Thiamin and Riboflavin
These two nutrients are also called vitamin B1 and vitamin B2, which are thiamin and riboflavin respectively, and which take care of the metabolism of fats, carbohydrates, and proteins, which in turn impact energy production. Vitamin B1 or thiamin is particularly important for the regulating of the adrenal gland so that the brain can manufacture the right amount of neurotransmitters, in order to maintain energy during daily activities. Additionally, B2 vitamin or riboflavin boosts the digestive process to similarly regulate the oxygenation of blood to various organs in the body, as well as produce energy.
What is the recommended dosage?
Furthermore, for women over the age of 19 it is recommended to ingest 1.1 milligrams each of these two vitamins per day.
Where can these nutrients be found?
The best sources of these vitamins are dairy or milk products, fortified whole-grains, as well as cereals, or, of course, a multivitamin supplement.
Pantothenic Acid, Niacin, and Pyridoxine
Niacin is also called vitamin B3, and it is a requisite for making energy and for the maintenance of proper oxidation of the blood. On the other hand, B5 vitamin B5 or pantothenic acid has an important role in regulating stress hormones in order not to run the risk of overproducing norepineprine, which at the outset triggers energy bursts but which are followed by fatigue. Pyridoxine, or B6 vitamin B6, on the other hand, is quite relevant for the metabolic process in the body as well as for turning the amino acid tryptophan to vitamin B3, in order for the body to take in the nutrient satisfactorily. In fact, the daily recommended intake of this vitamin for women over 19 years old is 14 milligrams, the dosage for vitamin B5 is 5 milligrams and for vitamin B6 it is 1.3 milligrams a day.
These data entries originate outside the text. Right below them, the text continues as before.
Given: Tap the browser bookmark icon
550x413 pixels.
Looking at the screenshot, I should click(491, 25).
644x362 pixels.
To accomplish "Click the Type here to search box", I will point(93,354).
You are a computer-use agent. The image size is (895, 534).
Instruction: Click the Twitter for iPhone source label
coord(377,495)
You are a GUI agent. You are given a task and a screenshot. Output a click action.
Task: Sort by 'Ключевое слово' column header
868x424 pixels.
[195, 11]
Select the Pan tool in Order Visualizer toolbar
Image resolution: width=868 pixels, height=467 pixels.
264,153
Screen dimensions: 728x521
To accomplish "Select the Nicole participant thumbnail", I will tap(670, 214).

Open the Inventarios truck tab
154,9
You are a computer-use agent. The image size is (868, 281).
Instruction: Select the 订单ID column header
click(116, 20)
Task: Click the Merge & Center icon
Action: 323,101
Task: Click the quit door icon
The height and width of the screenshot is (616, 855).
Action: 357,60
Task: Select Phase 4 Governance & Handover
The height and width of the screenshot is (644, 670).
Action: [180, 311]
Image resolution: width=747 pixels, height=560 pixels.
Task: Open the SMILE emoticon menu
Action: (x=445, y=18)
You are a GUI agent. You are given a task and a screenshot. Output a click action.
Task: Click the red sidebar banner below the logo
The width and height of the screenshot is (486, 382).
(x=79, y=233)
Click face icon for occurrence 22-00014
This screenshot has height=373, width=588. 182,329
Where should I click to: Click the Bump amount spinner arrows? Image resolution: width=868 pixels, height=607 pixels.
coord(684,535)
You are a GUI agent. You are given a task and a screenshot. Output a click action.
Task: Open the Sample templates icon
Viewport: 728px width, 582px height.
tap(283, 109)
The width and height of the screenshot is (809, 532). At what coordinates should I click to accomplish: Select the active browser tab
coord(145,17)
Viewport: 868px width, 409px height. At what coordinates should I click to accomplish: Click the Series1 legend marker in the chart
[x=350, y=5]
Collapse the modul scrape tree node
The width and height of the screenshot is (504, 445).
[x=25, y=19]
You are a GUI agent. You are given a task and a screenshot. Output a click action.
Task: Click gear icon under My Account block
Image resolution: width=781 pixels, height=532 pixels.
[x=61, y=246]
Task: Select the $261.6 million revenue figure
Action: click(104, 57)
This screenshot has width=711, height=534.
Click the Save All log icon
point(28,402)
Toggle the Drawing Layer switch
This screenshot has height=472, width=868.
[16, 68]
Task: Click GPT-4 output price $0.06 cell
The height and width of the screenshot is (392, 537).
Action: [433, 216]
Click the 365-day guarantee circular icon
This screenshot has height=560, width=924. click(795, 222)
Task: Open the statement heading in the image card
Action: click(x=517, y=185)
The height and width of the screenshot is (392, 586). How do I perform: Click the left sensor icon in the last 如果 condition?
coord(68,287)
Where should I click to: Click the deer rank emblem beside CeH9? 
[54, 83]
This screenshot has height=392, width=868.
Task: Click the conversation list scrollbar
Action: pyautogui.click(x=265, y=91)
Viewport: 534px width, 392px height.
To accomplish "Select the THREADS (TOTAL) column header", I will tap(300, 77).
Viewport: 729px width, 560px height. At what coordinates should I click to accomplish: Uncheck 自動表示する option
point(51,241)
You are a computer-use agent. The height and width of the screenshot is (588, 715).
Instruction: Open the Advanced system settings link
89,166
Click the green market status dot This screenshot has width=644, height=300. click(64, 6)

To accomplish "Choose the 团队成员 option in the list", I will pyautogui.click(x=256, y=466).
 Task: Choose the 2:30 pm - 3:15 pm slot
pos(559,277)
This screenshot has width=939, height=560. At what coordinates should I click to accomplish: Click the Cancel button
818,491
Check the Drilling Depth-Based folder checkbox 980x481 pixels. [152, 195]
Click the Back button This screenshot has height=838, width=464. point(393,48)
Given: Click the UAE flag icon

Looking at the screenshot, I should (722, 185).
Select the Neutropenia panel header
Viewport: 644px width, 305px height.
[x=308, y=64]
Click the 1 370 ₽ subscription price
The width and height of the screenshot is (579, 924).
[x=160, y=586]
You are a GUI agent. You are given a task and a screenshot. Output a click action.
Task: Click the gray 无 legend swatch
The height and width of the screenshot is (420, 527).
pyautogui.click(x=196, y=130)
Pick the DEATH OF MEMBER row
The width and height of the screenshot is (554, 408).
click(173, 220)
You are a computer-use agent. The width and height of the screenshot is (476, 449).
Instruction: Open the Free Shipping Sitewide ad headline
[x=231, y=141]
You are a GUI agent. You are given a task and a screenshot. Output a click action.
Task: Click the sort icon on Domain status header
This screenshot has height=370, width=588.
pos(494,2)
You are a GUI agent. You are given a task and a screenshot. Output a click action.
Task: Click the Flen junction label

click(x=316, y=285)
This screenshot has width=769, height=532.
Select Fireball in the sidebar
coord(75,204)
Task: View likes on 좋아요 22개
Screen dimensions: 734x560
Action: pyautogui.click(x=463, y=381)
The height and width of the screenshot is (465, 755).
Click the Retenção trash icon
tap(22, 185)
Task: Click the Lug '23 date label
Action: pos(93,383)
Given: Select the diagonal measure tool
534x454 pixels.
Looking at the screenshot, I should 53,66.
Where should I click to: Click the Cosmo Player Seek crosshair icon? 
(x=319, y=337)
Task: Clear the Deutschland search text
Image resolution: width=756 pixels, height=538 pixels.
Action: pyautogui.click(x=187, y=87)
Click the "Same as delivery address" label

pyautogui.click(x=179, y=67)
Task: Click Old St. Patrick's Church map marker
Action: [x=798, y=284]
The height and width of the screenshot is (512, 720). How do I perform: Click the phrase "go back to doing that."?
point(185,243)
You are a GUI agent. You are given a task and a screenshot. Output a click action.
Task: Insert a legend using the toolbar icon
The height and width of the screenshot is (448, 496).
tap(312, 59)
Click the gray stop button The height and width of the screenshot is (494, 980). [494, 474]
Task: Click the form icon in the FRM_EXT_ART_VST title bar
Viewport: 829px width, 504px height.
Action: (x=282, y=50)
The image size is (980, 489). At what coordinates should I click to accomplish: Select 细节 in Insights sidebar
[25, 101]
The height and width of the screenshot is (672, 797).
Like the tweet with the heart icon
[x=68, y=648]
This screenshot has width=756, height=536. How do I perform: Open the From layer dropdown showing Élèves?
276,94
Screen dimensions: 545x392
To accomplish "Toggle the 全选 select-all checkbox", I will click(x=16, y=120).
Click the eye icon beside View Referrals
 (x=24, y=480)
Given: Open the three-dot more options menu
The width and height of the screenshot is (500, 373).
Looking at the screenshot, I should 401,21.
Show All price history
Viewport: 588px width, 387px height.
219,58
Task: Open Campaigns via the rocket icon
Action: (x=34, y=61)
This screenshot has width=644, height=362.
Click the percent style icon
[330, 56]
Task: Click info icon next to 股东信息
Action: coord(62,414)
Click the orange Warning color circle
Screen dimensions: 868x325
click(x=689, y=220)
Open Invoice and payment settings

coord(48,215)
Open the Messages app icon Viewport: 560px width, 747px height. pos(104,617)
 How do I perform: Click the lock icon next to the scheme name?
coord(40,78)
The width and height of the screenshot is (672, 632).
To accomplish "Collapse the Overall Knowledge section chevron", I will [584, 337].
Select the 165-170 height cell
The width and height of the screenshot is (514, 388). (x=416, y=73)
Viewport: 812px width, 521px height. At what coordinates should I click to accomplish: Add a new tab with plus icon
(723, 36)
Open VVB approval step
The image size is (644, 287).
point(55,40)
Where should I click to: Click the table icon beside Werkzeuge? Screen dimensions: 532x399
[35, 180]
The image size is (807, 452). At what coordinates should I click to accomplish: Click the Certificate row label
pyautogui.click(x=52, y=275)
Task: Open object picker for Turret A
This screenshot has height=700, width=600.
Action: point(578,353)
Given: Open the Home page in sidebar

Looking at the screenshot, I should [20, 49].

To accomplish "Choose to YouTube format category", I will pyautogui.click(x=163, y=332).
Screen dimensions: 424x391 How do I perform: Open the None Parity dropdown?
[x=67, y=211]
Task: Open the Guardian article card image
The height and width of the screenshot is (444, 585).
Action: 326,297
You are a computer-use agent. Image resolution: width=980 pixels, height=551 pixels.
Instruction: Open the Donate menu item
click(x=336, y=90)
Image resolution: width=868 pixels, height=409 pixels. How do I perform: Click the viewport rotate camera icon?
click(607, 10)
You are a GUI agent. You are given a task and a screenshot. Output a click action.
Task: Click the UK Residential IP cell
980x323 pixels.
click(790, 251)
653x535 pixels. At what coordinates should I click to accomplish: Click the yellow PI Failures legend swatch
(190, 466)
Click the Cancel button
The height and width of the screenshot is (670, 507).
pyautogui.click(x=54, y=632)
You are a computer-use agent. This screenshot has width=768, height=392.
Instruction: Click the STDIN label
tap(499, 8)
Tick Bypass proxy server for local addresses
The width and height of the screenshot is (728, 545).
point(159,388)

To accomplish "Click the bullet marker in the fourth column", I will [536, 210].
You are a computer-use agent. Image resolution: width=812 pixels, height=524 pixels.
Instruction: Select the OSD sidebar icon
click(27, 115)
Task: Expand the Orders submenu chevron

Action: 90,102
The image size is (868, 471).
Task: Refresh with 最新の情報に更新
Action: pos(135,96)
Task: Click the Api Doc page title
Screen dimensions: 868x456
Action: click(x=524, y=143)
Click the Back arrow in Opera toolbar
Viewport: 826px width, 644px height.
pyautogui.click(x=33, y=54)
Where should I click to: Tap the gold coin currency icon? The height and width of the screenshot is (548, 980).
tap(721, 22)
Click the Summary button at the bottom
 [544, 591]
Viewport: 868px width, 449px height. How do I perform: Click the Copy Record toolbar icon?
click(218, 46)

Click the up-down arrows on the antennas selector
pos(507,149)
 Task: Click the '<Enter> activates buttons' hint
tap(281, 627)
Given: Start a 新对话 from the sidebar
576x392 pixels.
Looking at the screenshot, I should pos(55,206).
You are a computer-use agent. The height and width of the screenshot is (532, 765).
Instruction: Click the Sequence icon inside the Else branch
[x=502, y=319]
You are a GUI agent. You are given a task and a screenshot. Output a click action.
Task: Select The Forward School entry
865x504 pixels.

What are the natural sources of this vitamin?
These nutrients can be obtained from consuming chicken, green vegetables such as broccoli and spinach and fortified cereals or breads.
B Complex Vitamins
The additional B vitamins such as B12 or cobalamin, as well as folic acid or folate are in their own right relevant for energy production, as well as for preventing anemia and the protection of fetuses from birth defects in utero. Also part of this vitamin family are choline, biotin and inositol, which have the function of metabolizing foodstuffs for storing energy.
What are the nutrition sources?
Ingesting regular portions of fortified foods which include chicken, whole grains and vegetables may provide sufficient quantities of these nutrients. But using a daily vitamin B complex supplement which comprises a combination of all the B vitamins is also able to provide adequate energy for the functioning of the body. The daily consumption of B12 vitamin for women aged 19 and over is 2.4 micrograms, and 400 micrograms of folate.